SQL Server: Delete duplicates from a table.
This article discusses how to remove duplicate rows from a table in a SQL Server database. For example consider the following “employee” table of variable type. In this table, empId is the row identifier, empName and Salary are employee details.
--Create a temporary table variable declare @employee Table(empId int identity(1,1), empName Varchar(50), Salary int) declare @empName varchar(50) declare @Salary int
Let us add a few rows in this table. Since we have not defined a unique key in this table, there is a scope for multiple records to have similar empName and Salary values. The following script will insert 7 rows into the employee table, with 3 duplicate rows. You can see from the screen capture below that the rows 5, 6 and 7 have duplicate data.
-- Insert dummy data(empName, Salary) Insert into @employee Values('test1', 1000) Insert into @employee Values('test2', 2000) Insert into @employee Values('test3', 3000) Insert into @employee Values('test4', 4000) Insert into @employee Values('test1', 1000) Insert into @employee Values('test1', 1000) Insert into @employee Values('test3', 3000)
There are many approaches for deleting the duplicate data in a table. I am about to demonstrate one of the ways using a cursor to de-duplicate the table. Following is the process of de-duplication:
1. The first step of the process is to identify the data that is redundant.
2. Followed by fetching all the identifiers of each of the distinct set of data.
3. Then delete all but one of the rows identified by the primary keys that was fetched in the last step.

:::

- Exercises to complete
a – In the SQL Server duplicate-deletion article:
(i) Which column serves as the row identifier in the employee table?
(ii) How many rows does the insert script add, and how many of them are duplicates?
(iii) What technique does the article use to de-duplicate the table?
b – Can you extend the SQL Server duplicate-deletion article, picking up right after its final sentence?

- Records excerpted from a collection
:::

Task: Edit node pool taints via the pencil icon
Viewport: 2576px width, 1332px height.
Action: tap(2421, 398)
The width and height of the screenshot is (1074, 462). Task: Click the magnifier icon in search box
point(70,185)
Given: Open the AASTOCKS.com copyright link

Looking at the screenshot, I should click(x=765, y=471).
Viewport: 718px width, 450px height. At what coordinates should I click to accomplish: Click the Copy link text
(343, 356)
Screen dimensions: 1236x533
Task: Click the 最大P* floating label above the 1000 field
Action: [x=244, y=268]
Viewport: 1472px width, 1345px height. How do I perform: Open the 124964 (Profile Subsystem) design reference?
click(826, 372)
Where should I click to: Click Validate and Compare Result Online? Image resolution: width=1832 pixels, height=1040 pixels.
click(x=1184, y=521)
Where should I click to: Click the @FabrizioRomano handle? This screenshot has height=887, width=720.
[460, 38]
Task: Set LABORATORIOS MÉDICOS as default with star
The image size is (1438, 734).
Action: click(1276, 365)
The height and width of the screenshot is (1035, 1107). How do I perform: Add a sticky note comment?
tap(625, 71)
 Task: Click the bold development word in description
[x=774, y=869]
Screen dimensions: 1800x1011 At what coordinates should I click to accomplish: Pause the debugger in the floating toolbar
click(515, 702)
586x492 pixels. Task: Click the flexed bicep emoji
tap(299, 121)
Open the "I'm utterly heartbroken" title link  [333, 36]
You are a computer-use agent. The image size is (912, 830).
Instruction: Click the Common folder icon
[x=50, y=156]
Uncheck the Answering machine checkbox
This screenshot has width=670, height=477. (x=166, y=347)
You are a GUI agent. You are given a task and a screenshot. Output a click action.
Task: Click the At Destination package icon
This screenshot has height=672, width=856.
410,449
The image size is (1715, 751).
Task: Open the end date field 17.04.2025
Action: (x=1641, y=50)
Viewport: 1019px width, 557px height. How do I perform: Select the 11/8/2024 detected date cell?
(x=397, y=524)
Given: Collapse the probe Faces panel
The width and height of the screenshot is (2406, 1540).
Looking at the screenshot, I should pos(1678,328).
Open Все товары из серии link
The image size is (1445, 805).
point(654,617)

:::

- Responses to the exercise
a –
(i) empId
(ii) 7 rows, 3 of them duplicates
(iii) A cursor

b –
4. Repeat the steps 2 and 3 on each of the unique set of data from step 1 using the cursor.
-- delete the duplicates DECLARE my_cursor CURSOR FOR select distinct a.empName, a.Salary from @employee a where 1 < (select count(*) from @employee b where a.empName = b.empName and a.Salary = b.Salary) OPEN my_cursor FETCH NEXT FROM my_cursor into @empName, @Salary WHILE @@FETCH_STATUS = 0 BEGIN delete from @employee where empName = @empName and Salary = @Salary and empId not in (select top 1 empId from @employee where empName = @empName and Salary = @Salary) FETCH NEXT FROM my_cursor into @empName, @Salary end close my_cursor deallocate my_cursor
Following is a screen capture of the table after the duplicates have been removed:
Tip: The following script can be used to get a list of duplicate tables in a database. The duplication in this case is assumed to be caused by the Schema. The same script can be tweaked easily to identify other SQL Server duplicate objects.
select a.Table_Schema, a.Table_Name from INFORMATION_SCHEMA.TABLES a where 1 < (select count(*) from INFORMATION_SCHEMA.TABLES b where a.Table_Name = b.Table_Name)